Laut der Studie ist der Haupttreiber für das hohe Nachfragewachstum die generative künstliche Intelligenz (KI). Der Bedarf an hoher Rechenleistung zum Trainieren von KI-Modellen führt zu Veränderungen im Design der Rechenzentren selbst, wobei GPUs die traditionellen CPUs ablösen. Darüber hinaus kommen in den Einrichtungen zunehmend Flüssigkühlungstechnologien anstelle von Luftkühlung zum Einsatz, um die Temperaturen innerhalb optimaler Grenzen zu halten. Die Vorhersage von Marc Ganzi, CEO des globalen Unternehmens für Investitionen in digitale Infrastrukturen DigitalBridge, verwundert deshalb nicht: Seiner Meinung nach würden in den nächsten 15 Jahren KI-Systeme 80 % der Energie in Rechenzentren verbrauchen. So seien zusätzliche 38 GW Energie benötigt, um die Nachfrage zu decken.

Aus einer anderen Perspektive betrachtet, sind Rechenzentren, die zum Trainieren von KI-Modellen verwendet werden, weniger von hohen Latenzzeiten abhängig. Die Nähe zu denjenigen, die die Ressourcen der Einrichtung nutzen, ist somit nicht so wichtig. Aus diesem Grund hofft JLL auf einen Ansatz, „der Rechenzentren dorthin bringt, wo Energie verfügbar ist“, anstatt „Energie dorthin zu bringen, wo sich die Rechenzentren befinden“. Diese Standorte können zum Beispiel über erneuerbare Energiequellen verfügen oder dürfen nicht unter Land- und Wasserknappheit leiden. Mit anderen Worten: JLL sagt voraus, dass sich ein strategischer geografischer Ansatz bei der Auswahl von Rechenzentrumsstandorten abzeichnen wird.

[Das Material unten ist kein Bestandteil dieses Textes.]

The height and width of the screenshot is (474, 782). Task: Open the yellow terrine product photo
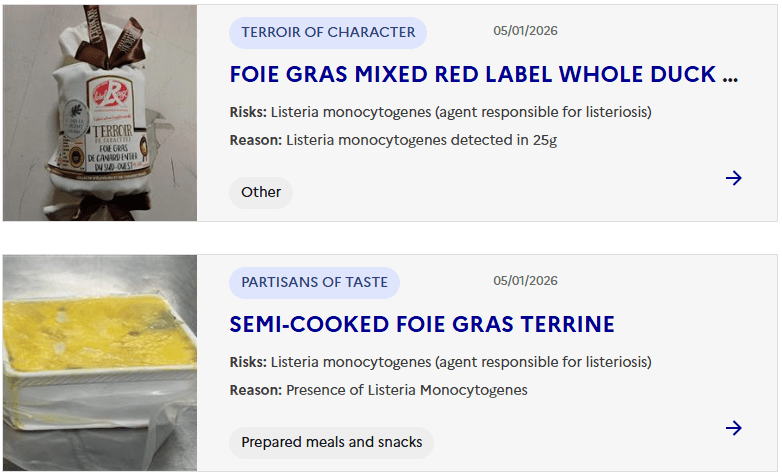click(x=100, y=362)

„Der Wettlauf um die Künstliche Intelligenz treibt das Wachstum der Rechenzentren weiter voran und eröffnet ein neues, spannendes Kapitel in diesem Sektor. Im zweiten Quartal 2023 gab es einen weiteren Rekord bei der Nachfrage nach Rechenzentren in ganz Europa, und eine Abnahme des Interesses ist nicht in Sicht“, sagt Tom Glover, Head of Data Centers bei JLL.

Interesse aus dem Ausland

Australiens größter Pensionsfonds wird 1,5 Milliarden Euro in eines der größten Rechenzentrumsunternehmen Europas investieren. Ziel ist es, die notwendige Rechenleistung zu erhalten, um mit dem Boom bei KI und Cloud Computing Schritt zu halten.

AustralianSuper investiert in den Erwerb einer Minderheitsbeteiligung an Vantage Datacenters in Europa sowie im Nahen Osten und Afrika. Vantage EMEA gilt als eine der am schnellsten wachsenden Hyperscale-Rechenzentrumsplattformen in der Region – ein Unternehmen, das von DigitalBridge unterstützt wird.

Die Investition ist die erste größere Initiative von AustralianSuper im Bereich der Hyperscale-Rechenzentren. Sie verschafft dem Fonds Zugang zu einem attraktiven Markt mit Wachstumsaussichten.